Y aquí empieza la leyenda. Según nos cuenta Livio, los galos amañaron las balanzas donde se pesaba el oro y, cuando los representantes romanos se quejaron, Breno colocó su espada sobre el plato, pronunciando su famosa frase: Vae victis!, “¡Ay de los vencidos!” En medio de la trifulca, Marco Furio Camilo irrumpe en la escena junto con un ejército —no es avistado a lo lejos y se interrumpen las negociaciones, aparece directamente en el lugar— y pronuncia otra frase lapidaria: “La patria se libera con hierro, no con oro”. A continuación ataca a los galos, los derrota y salva el honor de Roma. Para justificar el sacrilegio de romper un tratado se recurre a que había sido acordado por el Senado cuando Camilo ya había sido nombrado dictador, por lo tanto carecía de validez al no haber sido ratificado por este, y a que los propios galos lo habían roto al falsear los pesos. Muy pocos historiadores dan crédito a semejante relato, ni siquiera los propios romanos, ya que solo aparece recogido en dos fuentes, Tito Livio y Plutarco, que copia casi palabra por palabra el relato de aquel.

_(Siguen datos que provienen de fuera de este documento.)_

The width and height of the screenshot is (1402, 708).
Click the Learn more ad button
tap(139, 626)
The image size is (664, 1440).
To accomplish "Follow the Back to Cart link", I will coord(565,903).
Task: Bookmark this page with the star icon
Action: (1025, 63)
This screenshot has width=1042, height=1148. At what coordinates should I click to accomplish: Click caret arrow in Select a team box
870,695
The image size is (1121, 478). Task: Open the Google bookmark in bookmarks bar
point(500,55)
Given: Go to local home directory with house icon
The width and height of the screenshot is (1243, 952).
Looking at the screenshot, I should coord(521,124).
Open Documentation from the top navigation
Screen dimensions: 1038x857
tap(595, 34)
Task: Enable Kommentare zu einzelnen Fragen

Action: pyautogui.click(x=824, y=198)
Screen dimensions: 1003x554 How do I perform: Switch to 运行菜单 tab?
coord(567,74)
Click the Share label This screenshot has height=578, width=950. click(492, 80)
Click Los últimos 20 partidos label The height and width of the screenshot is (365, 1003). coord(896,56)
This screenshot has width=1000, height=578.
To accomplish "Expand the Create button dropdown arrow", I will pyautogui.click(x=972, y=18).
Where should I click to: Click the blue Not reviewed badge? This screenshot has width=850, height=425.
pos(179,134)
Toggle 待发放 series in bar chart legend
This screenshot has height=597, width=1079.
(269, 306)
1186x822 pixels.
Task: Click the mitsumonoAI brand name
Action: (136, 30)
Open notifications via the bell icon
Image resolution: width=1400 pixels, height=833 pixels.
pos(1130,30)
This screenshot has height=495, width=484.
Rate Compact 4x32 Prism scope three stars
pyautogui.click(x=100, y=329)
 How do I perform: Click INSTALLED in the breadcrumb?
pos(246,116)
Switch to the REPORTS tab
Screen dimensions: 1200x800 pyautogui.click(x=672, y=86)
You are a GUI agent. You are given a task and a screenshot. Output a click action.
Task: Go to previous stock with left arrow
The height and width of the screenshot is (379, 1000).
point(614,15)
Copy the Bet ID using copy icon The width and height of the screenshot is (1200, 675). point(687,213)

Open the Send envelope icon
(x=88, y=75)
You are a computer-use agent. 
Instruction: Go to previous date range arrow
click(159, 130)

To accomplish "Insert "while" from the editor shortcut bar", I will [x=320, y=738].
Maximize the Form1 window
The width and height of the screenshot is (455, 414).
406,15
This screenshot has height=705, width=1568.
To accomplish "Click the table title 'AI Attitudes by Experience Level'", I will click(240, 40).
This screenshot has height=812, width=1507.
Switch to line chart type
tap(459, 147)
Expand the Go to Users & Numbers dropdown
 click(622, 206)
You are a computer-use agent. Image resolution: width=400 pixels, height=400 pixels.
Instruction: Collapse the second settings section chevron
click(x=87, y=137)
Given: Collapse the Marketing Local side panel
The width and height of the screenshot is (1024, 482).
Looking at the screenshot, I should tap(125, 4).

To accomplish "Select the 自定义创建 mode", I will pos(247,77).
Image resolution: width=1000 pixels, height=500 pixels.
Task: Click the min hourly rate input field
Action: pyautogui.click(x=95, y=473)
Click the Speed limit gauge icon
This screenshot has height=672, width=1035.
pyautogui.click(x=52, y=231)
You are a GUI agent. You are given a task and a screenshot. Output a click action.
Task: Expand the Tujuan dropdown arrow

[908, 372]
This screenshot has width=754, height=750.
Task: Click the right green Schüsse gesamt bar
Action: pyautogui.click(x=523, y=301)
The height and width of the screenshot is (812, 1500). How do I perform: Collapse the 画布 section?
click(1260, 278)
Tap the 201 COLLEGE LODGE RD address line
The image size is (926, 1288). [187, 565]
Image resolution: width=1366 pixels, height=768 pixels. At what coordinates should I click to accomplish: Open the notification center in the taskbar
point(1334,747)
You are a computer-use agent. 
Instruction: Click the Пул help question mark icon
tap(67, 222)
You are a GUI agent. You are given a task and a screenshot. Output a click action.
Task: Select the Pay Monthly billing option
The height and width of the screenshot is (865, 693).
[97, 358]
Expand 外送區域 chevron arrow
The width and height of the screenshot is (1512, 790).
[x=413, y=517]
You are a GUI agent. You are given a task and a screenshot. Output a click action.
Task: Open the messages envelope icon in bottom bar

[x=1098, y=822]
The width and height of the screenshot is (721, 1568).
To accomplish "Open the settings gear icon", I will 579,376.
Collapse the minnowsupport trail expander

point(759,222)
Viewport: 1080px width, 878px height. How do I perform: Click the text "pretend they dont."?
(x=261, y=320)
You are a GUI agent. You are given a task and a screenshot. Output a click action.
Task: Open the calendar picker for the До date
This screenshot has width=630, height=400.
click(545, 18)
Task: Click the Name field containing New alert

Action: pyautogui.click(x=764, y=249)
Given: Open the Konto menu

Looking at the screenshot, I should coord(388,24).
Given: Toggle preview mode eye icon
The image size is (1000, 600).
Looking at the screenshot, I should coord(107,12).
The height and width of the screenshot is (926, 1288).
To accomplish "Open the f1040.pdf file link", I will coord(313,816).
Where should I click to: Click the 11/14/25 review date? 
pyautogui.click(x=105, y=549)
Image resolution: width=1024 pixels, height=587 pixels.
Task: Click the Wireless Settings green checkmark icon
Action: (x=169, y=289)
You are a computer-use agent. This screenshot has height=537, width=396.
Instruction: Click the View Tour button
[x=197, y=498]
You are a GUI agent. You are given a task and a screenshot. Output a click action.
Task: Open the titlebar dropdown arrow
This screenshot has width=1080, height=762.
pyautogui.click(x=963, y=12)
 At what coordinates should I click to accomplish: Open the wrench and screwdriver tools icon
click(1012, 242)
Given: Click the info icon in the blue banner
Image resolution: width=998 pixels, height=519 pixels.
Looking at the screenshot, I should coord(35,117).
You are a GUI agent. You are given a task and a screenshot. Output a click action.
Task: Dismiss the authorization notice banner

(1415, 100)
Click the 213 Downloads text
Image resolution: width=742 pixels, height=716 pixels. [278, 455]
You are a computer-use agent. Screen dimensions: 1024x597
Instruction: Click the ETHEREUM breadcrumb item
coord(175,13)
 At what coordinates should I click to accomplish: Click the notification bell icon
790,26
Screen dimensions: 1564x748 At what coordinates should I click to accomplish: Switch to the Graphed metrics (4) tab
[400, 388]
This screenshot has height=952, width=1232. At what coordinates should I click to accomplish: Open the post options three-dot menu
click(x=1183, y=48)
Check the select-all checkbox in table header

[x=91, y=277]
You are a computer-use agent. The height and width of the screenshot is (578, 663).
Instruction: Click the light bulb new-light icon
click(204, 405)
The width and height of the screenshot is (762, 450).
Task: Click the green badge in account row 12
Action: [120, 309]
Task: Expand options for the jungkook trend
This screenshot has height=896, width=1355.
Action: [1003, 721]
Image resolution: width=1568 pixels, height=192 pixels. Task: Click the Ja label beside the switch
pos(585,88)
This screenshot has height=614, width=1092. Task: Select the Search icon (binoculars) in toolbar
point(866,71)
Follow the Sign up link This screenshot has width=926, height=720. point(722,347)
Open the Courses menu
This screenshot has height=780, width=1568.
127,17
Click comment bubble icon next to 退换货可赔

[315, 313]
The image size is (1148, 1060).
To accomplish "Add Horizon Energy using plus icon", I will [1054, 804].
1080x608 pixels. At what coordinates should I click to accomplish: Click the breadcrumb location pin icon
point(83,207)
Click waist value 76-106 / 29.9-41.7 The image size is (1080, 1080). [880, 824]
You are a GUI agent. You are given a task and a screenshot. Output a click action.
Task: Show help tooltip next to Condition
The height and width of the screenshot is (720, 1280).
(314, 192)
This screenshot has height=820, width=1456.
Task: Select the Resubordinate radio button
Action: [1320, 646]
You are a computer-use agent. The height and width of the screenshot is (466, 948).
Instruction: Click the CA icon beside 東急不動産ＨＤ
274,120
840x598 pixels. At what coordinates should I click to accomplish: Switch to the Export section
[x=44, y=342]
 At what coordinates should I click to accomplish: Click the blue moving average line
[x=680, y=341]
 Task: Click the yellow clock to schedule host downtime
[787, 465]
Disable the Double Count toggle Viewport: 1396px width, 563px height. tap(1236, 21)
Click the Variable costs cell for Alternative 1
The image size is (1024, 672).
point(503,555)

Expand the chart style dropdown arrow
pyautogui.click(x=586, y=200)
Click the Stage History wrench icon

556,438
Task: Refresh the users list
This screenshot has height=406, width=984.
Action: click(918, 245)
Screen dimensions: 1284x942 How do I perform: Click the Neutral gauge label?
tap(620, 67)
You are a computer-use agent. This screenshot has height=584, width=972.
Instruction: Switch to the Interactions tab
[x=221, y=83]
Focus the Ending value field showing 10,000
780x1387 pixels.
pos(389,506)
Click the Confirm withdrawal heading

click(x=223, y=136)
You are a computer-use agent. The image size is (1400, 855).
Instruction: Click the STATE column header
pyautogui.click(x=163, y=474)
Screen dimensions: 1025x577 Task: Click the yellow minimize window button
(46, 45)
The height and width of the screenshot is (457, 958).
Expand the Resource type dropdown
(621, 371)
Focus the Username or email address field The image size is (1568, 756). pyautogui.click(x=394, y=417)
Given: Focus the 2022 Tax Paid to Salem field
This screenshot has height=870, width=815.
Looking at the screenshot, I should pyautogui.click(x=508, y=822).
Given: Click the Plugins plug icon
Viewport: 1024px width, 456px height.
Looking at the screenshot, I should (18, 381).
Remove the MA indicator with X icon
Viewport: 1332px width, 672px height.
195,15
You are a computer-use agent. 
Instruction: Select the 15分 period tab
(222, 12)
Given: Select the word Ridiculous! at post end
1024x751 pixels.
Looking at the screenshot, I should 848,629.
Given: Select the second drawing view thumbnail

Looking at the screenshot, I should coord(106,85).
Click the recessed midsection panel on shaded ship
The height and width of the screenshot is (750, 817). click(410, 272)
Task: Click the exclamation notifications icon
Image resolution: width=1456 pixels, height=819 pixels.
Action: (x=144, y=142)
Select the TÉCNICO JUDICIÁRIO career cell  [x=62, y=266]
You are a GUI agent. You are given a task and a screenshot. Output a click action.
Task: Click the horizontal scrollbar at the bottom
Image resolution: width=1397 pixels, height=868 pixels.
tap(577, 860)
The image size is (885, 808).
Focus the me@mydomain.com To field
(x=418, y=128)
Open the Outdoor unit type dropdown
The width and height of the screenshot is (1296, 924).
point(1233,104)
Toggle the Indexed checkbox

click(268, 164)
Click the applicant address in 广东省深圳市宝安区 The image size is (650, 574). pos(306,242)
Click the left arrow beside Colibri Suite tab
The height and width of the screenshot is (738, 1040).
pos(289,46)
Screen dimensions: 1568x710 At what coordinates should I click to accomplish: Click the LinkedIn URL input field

Pero como decía Julio Cesar: “Los hombres creen fácilmente lo que desean”.


Dado que Roma había sido arrasada, buena parte de la población era partidaria de establecerse en la vecina e intacta Veyes, donde, de todas formas, llevaban viviendo desde hacía meses. Camilo logró impedirlo, rogando al pueblo que no abandonasen el solar de sus antepasados ni la tierra que para ellos habían escogido los dioses, y se convirtió en el principal impulsor de la reconstrucción de la ciudad. Como el estado estaba en bancarrota, cada ciudadano debía hacer frente a los gastos de reconstrucción de su propia vivienda, y aquellos que carecían de los fondos necesarios, es decir, la inmensa mayoría, tuvieron que pedir dinero prestado a los ricos. Esto daría origen a un nuevo drama.